Task item: Find the line with "Open the Test Hotel" in the entries below, then reproduce it and every line after it down to and including the line with "948x680 pixels.", exactly.

(Collected data)

################

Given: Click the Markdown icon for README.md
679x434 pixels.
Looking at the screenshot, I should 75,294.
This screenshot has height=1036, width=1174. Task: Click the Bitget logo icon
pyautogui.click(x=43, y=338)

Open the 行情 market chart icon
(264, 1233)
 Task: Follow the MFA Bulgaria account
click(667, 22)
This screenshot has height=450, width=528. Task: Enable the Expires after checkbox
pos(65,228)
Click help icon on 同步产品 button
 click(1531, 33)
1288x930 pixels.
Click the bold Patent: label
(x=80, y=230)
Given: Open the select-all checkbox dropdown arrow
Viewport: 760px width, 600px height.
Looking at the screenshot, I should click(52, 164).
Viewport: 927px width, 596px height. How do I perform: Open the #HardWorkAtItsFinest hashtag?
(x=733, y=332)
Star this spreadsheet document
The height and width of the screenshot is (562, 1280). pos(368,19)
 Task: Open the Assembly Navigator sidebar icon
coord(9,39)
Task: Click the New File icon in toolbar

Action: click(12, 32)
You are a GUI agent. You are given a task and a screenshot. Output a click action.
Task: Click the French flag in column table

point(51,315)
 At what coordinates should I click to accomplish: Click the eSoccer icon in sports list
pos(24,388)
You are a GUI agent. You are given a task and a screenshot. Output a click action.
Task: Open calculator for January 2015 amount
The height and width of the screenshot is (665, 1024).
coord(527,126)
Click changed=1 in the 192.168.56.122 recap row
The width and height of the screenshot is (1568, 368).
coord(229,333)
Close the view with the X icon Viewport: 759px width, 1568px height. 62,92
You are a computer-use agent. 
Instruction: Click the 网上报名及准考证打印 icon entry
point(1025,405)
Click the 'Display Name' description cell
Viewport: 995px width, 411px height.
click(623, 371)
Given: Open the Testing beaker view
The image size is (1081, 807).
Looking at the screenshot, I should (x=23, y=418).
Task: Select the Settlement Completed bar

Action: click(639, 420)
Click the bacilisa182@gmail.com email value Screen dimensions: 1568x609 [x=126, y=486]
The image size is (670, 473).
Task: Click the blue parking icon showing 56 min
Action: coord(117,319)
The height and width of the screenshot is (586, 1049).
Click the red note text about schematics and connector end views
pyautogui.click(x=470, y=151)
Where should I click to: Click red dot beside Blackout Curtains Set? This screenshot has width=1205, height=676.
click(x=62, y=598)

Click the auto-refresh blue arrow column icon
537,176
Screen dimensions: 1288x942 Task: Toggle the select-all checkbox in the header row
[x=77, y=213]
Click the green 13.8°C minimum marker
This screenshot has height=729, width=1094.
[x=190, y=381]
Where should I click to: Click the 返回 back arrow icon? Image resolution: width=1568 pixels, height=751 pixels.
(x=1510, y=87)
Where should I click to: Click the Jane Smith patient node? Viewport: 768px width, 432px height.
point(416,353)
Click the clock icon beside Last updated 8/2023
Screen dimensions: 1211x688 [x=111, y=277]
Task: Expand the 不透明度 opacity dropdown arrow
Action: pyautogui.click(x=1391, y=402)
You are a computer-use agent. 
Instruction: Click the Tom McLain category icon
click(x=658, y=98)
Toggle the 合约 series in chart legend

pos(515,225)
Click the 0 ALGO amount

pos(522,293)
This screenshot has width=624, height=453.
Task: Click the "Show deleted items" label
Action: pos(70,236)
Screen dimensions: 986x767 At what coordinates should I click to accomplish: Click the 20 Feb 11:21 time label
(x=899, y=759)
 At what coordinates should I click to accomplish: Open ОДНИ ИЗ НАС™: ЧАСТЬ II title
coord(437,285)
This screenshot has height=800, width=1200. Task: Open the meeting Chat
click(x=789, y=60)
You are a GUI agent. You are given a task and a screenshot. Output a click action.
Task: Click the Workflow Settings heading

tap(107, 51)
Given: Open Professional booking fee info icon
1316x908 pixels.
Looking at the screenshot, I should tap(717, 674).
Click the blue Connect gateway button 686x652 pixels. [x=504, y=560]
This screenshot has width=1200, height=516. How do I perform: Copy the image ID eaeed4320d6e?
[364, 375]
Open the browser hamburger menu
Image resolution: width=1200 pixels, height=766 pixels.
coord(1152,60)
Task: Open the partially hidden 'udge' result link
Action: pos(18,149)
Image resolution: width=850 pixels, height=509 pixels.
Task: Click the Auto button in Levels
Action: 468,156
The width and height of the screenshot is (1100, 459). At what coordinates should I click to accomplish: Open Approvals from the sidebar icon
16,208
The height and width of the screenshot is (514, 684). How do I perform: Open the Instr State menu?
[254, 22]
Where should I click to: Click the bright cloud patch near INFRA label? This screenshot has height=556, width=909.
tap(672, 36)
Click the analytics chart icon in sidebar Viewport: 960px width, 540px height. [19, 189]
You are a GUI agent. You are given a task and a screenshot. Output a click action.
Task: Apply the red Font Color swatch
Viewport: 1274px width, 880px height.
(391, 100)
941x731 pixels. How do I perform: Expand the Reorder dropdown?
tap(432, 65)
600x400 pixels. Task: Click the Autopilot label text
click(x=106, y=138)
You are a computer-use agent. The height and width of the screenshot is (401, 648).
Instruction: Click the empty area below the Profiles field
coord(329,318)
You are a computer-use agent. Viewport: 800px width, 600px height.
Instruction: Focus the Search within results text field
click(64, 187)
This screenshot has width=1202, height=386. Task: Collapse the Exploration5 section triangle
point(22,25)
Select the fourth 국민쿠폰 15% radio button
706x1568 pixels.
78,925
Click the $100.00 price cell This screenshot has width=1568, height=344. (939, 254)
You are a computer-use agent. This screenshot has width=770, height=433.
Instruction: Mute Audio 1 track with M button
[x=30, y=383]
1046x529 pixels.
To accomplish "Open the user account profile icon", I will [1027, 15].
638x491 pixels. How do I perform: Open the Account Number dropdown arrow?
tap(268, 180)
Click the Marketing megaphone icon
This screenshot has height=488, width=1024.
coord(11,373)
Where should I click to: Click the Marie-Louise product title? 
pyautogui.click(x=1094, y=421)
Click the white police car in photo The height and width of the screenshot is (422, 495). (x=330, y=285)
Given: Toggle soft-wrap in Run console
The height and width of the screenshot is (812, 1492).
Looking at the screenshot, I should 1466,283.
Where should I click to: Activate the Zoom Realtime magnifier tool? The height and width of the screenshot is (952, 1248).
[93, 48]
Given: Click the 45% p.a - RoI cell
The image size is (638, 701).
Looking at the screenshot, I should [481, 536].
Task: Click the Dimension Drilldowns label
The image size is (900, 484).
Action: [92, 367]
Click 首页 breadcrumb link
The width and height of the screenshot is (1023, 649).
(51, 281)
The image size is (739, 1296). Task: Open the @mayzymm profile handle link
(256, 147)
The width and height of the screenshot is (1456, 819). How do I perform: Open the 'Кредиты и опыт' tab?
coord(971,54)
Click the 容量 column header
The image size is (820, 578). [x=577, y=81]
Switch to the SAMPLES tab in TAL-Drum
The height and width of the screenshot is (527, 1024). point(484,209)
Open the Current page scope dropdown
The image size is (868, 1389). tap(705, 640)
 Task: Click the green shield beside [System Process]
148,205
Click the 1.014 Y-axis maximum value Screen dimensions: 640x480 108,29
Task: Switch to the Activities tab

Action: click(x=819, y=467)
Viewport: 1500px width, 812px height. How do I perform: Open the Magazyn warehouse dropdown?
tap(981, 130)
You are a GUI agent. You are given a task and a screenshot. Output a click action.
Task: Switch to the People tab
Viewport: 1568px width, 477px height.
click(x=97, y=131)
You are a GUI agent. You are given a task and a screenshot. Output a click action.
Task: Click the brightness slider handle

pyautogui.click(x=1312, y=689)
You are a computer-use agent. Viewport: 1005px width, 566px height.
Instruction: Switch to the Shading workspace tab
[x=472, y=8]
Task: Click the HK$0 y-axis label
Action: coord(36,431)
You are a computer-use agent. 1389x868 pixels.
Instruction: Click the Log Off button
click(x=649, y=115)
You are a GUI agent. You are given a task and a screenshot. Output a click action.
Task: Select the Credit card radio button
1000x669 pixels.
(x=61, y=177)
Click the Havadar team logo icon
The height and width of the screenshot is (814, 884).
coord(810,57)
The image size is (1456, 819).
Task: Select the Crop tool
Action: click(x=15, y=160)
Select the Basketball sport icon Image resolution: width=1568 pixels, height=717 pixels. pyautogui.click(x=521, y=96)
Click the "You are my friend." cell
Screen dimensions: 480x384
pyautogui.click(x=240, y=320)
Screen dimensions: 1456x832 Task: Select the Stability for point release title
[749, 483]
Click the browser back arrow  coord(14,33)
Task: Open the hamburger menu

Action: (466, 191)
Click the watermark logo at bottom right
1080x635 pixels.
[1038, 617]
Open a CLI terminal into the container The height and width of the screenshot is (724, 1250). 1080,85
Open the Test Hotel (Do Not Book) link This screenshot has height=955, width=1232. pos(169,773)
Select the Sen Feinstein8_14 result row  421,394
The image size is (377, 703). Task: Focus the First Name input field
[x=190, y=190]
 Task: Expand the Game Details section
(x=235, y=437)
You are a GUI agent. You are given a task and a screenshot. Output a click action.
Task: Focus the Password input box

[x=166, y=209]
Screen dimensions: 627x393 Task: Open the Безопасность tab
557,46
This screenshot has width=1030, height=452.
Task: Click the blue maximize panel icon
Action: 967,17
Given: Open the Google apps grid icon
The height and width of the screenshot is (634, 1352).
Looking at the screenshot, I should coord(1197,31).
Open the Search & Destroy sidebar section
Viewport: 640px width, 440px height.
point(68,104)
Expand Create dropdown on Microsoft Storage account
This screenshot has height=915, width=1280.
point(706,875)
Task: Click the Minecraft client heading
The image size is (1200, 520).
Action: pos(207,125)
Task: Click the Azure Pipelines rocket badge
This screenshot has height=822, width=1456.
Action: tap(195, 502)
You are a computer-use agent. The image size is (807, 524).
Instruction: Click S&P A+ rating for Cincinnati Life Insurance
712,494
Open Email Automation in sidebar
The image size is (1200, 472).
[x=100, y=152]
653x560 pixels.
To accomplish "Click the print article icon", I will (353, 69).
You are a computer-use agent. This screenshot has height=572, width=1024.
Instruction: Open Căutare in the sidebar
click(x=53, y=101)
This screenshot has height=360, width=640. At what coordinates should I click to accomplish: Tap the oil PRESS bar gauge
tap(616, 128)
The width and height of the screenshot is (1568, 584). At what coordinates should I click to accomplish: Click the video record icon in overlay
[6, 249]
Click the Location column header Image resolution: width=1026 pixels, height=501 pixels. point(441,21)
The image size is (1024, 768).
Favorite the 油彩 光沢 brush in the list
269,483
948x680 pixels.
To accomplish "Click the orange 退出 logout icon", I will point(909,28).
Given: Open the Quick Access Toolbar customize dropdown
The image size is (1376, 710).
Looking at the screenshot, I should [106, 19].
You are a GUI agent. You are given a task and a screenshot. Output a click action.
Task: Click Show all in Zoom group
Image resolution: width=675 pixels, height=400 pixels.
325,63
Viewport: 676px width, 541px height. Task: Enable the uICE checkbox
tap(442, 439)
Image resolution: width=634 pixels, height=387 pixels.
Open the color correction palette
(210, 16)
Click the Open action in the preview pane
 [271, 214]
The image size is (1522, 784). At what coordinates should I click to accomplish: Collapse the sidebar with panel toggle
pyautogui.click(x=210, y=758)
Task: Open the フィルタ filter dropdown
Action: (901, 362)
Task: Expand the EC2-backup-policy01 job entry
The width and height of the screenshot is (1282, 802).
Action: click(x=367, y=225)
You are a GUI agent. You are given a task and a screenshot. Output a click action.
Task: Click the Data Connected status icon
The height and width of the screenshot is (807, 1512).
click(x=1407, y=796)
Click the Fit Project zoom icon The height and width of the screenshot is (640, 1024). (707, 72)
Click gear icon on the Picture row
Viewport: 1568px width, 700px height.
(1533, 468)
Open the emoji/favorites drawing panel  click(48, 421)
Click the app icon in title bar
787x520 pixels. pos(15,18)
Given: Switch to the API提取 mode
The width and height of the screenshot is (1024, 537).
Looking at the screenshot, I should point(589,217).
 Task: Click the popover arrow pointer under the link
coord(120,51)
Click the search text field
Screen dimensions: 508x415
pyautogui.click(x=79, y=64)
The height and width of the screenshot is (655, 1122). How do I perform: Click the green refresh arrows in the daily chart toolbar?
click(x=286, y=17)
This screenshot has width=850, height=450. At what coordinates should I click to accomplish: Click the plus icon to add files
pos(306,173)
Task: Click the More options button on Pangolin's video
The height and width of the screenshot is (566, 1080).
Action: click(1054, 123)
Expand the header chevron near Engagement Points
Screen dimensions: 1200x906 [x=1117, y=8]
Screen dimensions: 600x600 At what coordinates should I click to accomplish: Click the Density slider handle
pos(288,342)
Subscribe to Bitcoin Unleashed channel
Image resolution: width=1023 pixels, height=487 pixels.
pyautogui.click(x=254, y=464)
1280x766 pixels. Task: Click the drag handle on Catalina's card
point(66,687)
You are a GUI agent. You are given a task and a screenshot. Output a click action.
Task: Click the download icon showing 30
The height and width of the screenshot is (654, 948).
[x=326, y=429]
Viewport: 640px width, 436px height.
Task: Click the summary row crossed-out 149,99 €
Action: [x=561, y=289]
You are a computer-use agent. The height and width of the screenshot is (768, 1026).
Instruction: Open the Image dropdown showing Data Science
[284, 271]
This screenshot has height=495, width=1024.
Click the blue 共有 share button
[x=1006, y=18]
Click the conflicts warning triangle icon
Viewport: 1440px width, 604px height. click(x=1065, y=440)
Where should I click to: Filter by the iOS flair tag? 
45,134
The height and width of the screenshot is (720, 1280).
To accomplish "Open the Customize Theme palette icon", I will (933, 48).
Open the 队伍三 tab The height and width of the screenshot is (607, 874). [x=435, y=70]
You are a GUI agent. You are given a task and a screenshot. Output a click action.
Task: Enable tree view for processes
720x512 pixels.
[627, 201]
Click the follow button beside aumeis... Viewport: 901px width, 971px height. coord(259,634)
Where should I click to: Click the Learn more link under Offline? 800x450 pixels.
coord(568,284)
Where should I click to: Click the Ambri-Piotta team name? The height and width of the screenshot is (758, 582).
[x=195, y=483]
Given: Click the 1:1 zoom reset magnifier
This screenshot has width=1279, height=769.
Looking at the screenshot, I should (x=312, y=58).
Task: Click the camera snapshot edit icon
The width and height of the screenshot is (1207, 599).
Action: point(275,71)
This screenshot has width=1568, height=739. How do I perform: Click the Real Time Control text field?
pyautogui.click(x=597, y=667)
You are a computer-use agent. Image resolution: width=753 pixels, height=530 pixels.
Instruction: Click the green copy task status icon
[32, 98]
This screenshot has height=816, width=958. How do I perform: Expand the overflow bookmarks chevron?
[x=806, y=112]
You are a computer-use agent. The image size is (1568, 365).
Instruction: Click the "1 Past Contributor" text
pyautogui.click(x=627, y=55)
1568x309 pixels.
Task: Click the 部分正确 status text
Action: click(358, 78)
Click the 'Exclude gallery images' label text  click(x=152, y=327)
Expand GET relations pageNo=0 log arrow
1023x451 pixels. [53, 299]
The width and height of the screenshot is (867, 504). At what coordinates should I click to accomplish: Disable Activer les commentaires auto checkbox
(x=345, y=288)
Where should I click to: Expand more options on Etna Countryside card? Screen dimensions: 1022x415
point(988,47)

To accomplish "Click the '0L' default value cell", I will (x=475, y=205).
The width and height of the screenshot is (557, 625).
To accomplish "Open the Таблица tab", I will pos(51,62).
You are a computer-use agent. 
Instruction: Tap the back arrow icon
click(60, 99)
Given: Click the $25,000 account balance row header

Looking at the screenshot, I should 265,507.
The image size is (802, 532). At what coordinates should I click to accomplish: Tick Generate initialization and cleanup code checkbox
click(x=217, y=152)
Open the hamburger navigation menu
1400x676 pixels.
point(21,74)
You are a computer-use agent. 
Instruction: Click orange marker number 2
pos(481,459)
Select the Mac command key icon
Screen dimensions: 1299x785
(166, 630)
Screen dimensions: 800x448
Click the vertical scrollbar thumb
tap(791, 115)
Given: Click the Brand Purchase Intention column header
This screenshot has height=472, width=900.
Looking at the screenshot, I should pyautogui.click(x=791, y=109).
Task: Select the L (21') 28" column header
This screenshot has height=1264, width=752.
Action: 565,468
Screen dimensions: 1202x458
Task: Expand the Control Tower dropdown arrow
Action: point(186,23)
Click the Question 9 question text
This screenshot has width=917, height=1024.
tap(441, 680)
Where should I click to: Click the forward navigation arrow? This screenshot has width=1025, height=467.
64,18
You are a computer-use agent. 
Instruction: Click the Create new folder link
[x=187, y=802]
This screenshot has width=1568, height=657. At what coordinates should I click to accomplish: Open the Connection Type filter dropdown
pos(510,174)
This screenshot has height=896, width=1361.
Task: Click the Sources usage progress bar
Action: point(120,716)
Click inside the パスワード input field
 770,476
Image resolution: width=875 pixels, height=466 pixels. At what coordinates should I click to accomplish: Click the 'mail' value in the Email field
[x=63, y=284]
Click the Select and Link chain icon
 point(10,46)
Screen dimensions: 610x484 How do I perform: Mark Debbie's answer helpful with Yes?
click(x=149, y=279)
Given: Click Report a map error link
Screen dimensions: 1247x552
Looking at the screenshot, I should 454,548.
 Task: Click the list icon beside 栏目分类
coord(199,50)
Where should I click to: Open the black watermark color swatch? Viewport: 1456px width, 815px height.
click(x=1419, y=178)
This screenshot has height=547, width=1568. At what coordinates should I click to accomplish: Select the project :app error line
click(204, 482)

################

Answer space:
Open the Test Hotel (Do Not Book) link This screenshot has height=955, width=1232. pos(169,773)
Select the Sen Feinstein8_14 result row  421,394
The image size is (377, 703). Task: Focus the First Name input field
[x=190, y=190]
 Task: Expand the Game Details section
(x=235, y=437)
You are a GUI agent. You are given a task and a screenshot. Output a click action.
Task: Focus the Password input box

[x=166, y=209]
Screen dimensions: 627x393 Task: Open the Безопасность tab
557,46
This screenshot has width=1030, height=452.
Task: Click the blue maximize panel icon
Action: 967,17
Given: Open the Google apps grid icon
The height and width of the screenshot is (634, 1352).
Looking at the screenshot, I should coord(1197,31).
Open the Search & Destroy sidebar section
Viewport: 640px width, 440px height.
point(68,104)
Expand Create dropdown on Microsoft Storage account
This screenshot has height=915, width=1280.
point(706,875)
Task: Click the Minecraft client heading
The image size is (1200, 520).
Action: pos(207,125)
Task: Click the Azure Pipelines rocket badge
This screenshot has height=822, width=1456.
Action: tap(195, 502)
You are a computer-use agent. The image size is (807, 524).
Instruction: Click S&P A+ rating for Cincinnati Life Insurance
712,494
Open Email Automation in sidebar
The image size is (1200, 472).
[x=100, y=152]
653x560 pixels.
To accomplish "Click the print article icon", I will (353, 69).
You are a computer-use agent. This screenshot has height=572, width=1024.
Instruction: Open Căutare in the sidebar
click(x=53, y=101)
This screenshot has height=360, width=640. At what coordinates should I click to accomplish: Tap the oil PRESS bar gauge
tap(616, 128)
The width and height of the screenshot is (1568, 584). At what coordinates should I click to accomplish: Click the video record icon in overlay
[6, 249]
Click the Location column header Image resolution: width=1026 pixels, height=501 pixels. point(441,21)
The image size is (1024, 768).
Favorite the 油彩 光沢 brush in the list
269,483
948x680 pixels.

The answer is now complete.